____ Materials provided
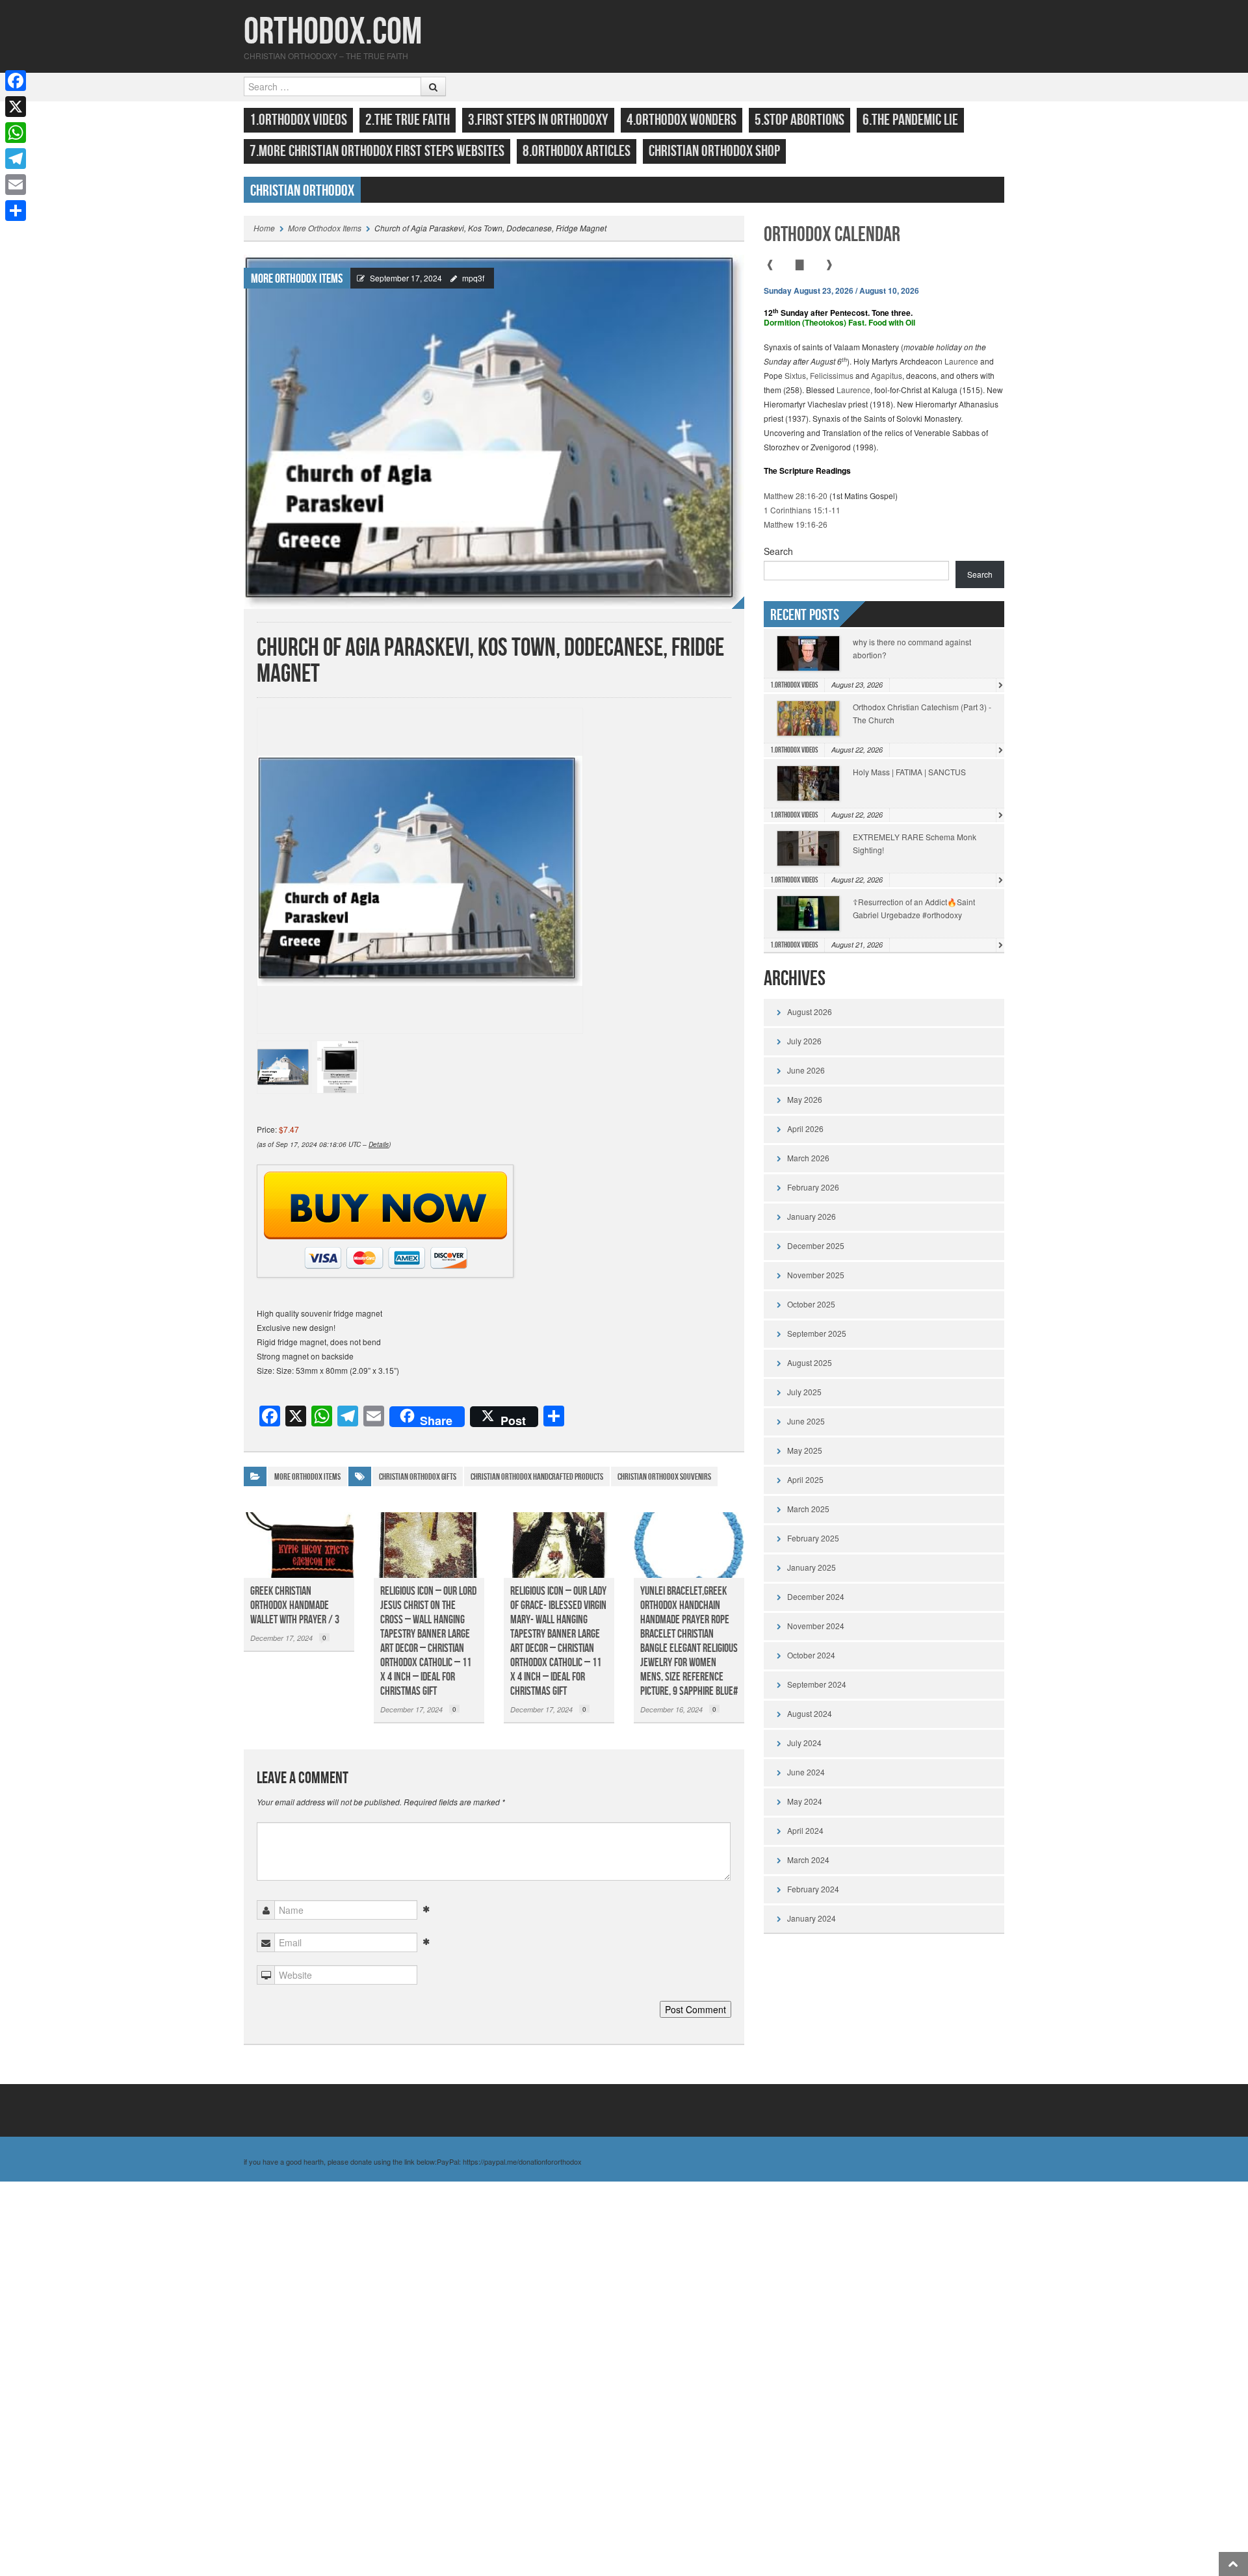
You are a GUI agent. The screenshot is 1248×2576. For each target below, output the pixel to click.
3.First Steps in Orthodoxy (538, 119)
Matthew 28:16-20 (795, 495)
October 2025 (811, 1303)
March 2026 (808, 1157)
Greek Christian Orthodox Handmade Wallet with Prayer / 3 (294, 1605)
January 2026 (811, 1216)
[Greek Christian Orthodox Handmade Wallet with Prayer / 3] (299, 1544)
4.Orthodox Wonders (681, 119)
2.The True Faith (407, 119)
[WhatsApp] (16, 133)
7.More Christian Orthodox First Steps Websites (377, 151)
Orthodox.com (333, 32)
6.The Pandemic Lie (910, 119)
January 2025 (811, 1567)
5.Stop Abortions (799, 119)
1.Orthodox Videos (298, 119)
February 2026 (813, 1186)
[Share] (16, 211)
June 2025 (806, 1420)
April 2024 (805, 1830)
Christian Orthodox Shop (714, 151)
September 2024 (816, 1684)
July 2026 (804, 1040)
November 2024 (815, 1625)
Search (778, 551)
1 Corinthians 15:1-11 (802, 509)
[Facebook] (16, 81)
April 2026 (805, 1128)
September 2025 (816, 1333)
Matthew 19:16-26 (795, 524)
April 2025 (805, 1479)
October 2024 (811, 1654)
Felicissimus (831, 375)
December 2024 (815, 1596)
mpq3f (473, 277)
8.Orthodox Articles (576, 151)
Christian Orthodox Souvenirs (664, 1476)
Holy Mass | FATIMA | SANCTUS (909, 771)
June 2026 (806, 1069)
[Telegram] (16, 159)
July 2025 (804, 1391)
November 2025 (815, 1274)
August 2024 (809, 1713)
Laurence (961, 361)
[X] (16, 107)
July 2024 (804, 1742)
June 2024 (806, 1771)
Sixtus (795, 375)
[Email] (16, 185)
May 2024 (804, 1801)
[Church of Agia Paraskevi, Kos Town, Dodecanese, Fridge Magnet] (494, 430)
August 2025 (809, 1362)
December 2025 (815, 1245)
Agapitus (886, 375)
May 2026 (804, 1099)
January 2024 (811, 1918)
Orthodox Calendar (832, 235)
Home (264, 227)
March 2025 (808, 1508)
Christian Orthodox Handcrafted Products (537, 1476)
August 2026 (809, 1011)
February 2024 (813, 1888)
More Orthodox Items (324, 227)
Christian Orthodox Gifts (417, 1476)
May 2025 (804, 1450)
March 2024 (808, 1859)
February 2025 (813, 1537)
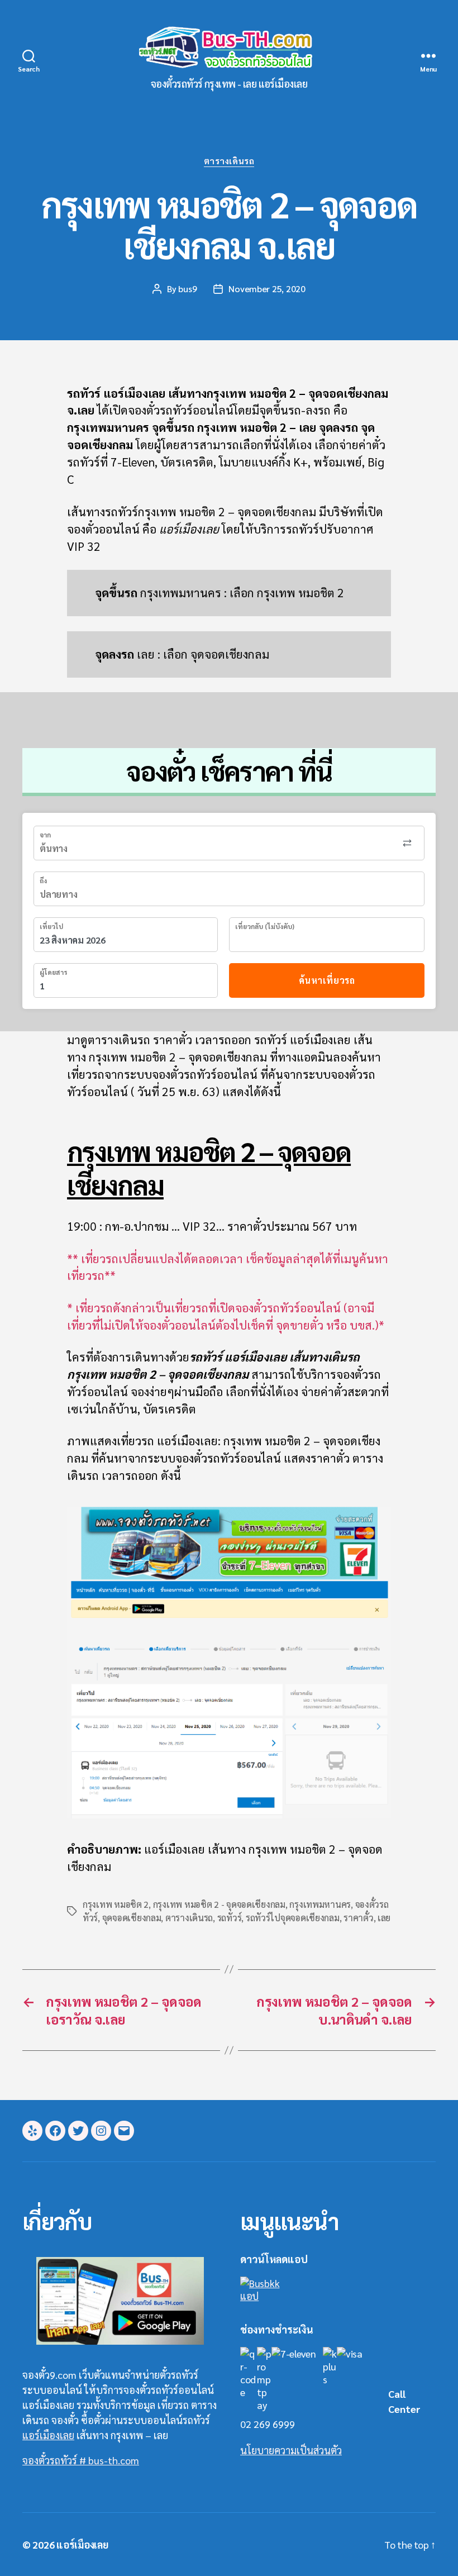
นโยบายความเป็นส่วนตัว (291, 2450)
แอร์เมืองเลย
________
• [Task requirements] Could you repeat exactly the lines above from the line with "Laurence (961, 361)" up to and including the line with "May 2025 (804, 1450)", and only those?

• [Completed exercise]
Laurence (961, 361)
[X] (16, 107)
July 2024 (804, 1742)
June 2024 (806, 1771)
Sixtus (795, 375)
[Email] (16, 185)
May 2024 (804, 1801)
[Church of Agia Paraskevi, Kos Town, Dodecanese, Fridge Magnet] (494, 430)
August 2025 (809, 1362)
December 2025 (815, 1245)
Agapitus (886, 375)
May 2026 (804, 1099)
January 2024 (811, 1918)
Orthodox Calendar (832, 235)
Home (264, 227)
March 2025 (808, 1508)
Christian Orthodox Handcrafted Products (537, 1476)
August 2026 (809, 1011)
February 2024 (813, 1888)
More Orthodox Items (324, 227)
Christian Orthodox Gifts (417, 1476)
May 2025 (804, 1450)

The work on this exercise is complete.